(Stored items)
****

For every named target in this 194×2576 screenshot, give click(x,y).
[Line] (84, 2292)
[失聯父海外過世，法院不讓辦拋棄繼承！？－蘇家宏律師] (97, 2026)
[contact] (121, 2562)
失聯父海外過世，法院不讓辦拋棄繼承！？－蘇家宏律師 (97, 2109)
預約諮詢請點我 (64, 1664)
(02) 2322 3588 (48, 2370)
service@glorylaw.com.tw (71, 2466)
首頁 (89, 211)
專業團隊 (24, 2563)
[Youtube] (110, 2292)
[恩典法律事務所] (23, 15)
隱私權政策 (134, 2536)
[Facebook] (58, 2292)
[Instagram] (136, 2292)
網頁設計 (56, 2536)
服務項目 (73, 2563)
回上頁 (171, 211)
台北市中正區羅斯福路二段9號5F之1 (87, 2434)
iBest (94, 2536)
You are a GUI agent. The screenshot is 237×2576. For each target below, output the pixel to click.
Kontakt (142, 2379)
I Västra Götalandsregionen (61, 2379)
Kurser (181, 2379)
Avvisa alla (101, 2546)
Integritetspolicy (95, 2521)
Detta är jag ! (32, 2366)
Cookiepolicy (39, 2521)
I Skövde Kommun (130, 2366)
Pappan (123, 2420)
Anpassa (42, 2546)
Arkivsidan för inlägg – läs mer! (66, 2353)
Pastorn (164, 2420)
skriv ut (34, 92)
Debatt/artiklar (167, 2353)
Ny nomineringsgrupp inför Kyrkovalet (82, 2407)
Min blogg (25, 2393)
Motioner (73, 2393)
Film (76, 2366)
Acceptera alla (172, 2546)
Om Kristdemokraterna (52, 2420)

****

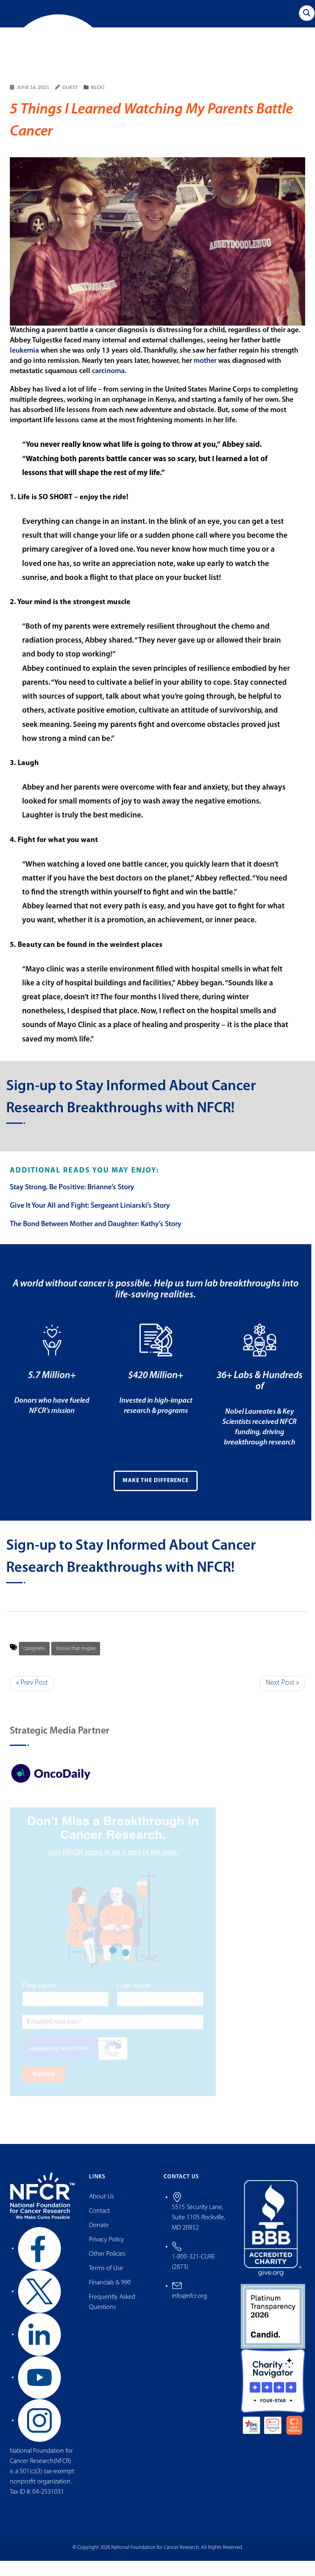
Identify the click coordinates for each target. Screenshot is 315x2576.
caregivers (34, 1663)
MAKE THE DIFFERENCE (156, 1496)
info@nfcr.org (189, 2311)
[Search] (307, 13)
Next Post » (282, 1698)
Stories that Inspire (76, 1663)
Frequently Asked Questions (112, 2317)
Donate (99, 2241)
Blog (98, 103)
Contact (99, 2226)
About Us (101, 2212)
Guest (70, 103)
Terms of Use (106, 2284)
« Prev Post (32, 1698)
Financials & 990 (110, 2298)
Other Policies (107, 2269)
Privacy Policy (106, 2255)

****

- Brief
Collect every line from the records above that contains the word "蘇家宏律師".

- Answer space
[失聯父海外過世，法院不讓辦拋棄繼承！？－蘇家宏律師] (97, 2026)
失聯父海外過世，法院不讓辦拋棄繼承！？－蘇家宏律師 (97, 2109)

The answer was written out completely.